» **WHAT TO WORK ON**:
1. Decide whether each statement below agrees with the text on Buckland railway station. Give yes or no for each, with the deciding words from the text quoted exactly. (a) The station opened on 20 May 1875. (b) The goods shed was added in 1897. (c) A veranda was added in 1913.
2. According to the text on Buckland railway station, in what year were Southern Line fares extended to Buckland and Tuakau?

» **GIVEN TEXT**:
- - - - - - -

Defunct railway station in New Zealand

Buckland railway station was a station on the North Island Main Trunk in New Zealand, serving the Buckland settlement south of Pukekohe.

Buckland was initially a flag station, 33 mi south of Auckland. The station opened on 20 May 1875, closed to goods on 19 December 1954, and to passengers and all traffic on 2 February 1969. It was only once considered important enough to be included in the annual returns of stations.

== History ==
By September 1878 Bucklands had a 6th class passenger station and in 1879 a stationmaster's house and 40 ft x 30 ft goods shed were added. There was also a shelter shed, passenger platform, cart approach to platform, loading bank, cattle yards, urinals and a passing loop for 34 wagons. About 1911 the loop was extended to 66 wagons, and in 1912 the line to Tuakau had 10 curves of 10 to 24 ch radius, reduced to three 30 ch curves, and the gradient eased from 1 in 40 to 1 in 100, at a cost of £11,000. A veranda was added in 1913. In 1897 it was noted a lamp was needed. However, in 1928 there was a complaint of the platform being too short and the station being unlit. Southern Line fares were extended to Buckland and Tuakau in 1929.

- - - - - - -

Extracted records

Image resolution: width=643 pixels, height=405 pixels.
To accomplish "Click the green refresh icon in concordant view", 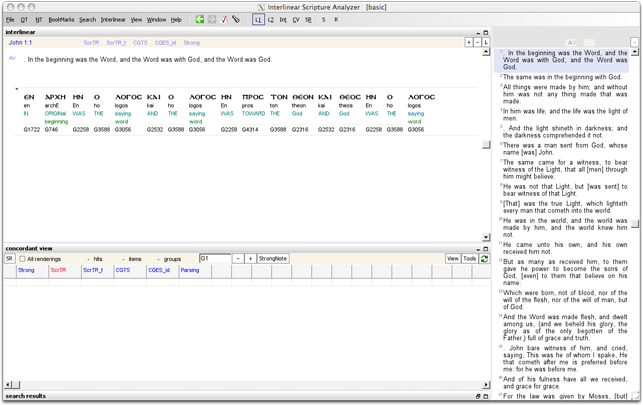I will click(x=485, y=258).
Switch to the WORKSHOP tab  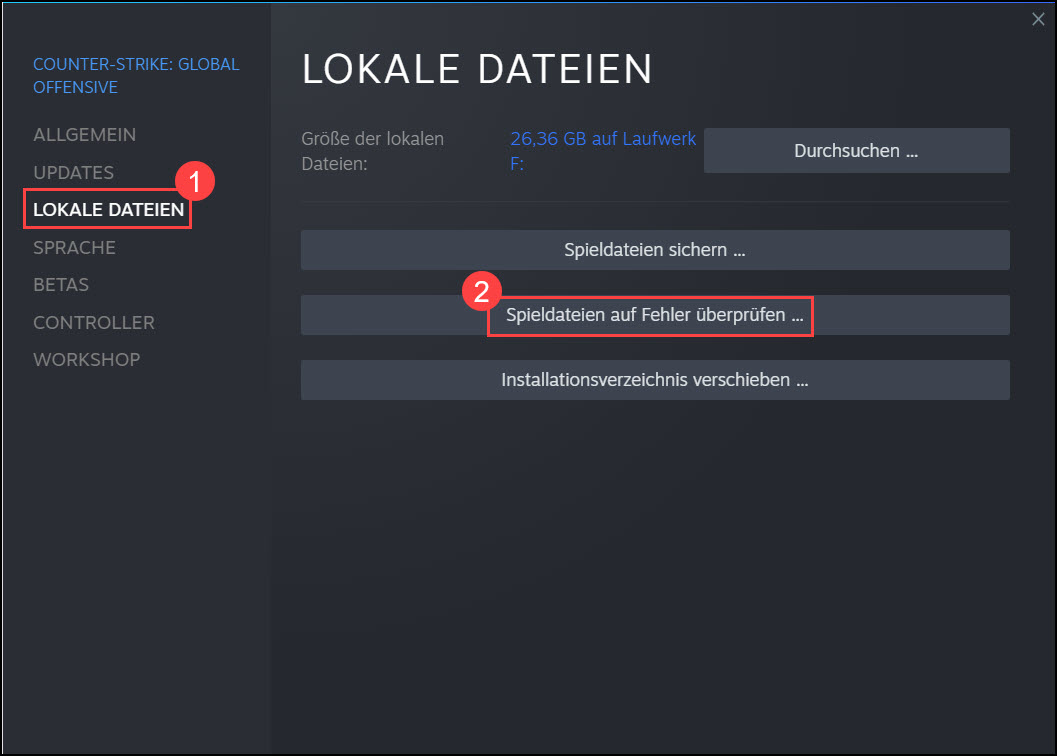pyautogui.click(x=86, y=360)
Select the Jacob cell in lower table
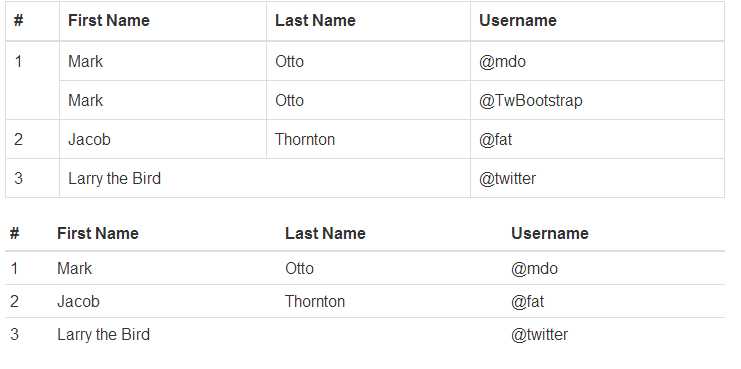The image size is (741, 369). click(x=78, y=301)
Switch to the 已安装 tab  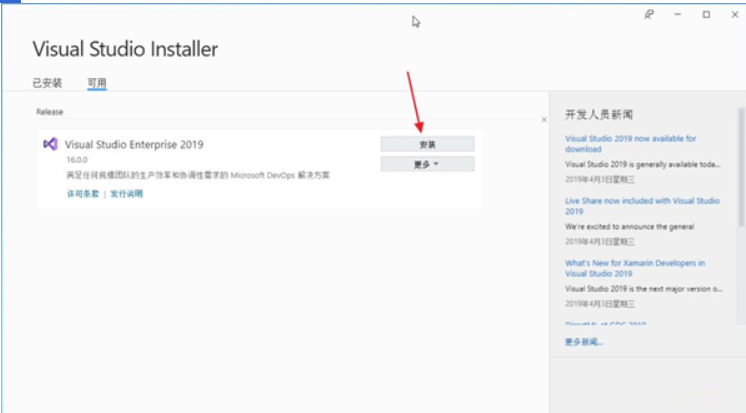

- - - - - - -

» **ANSWER LIST**:
1.
(a) Yes: "The station opened on 20 May 1875"
(b) No: "in 1879 a stationmaster's house and 40 ft x 30 ft goods shed were added"
(c) Yes: "A veranda was added in 1913."

2. Southern Line fares were extended to Buckland and Tuakau in 1929.